Set task:
Reproduce every line of the entries below verbatim, omitting the pictures.

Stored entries

## BEGIN

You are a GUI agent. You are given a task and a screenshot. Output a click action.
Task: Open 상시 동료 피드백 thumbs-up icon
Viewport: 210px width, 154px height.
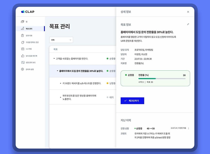tap(23, 56)
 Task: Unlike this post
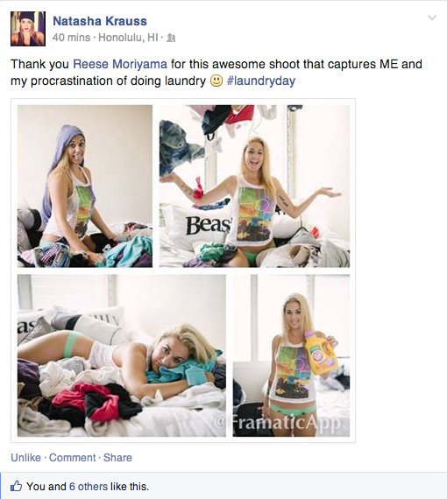pyautogui.click(x=25, y=458)
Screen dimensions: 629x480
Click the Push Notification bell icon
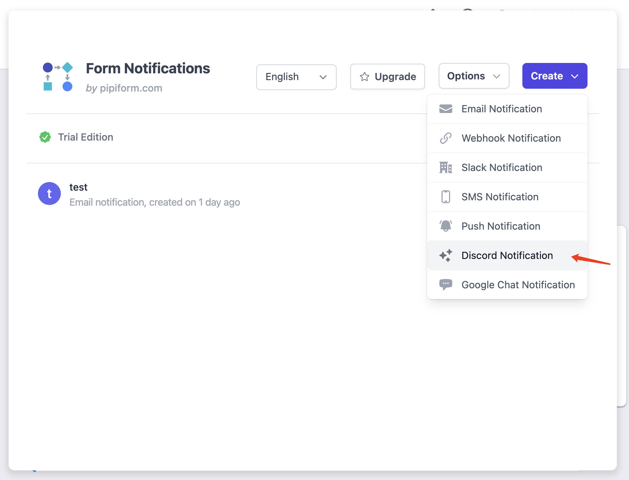(x=446, y=226)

## END

Solution for this task:
You are a GUI agent. You are given a task and a screenshot. Output a click action.
Task: Open 상시 동료 피드백 thumbs-up icon
Viewport: 210px width, 154px height.
tap(23, 56)
 Task: Unlike this post
pyautogui.click(x=25, y=458)
Screen dimensions: 629x480
Click the Push Notification bell icon
(x=446, y=226)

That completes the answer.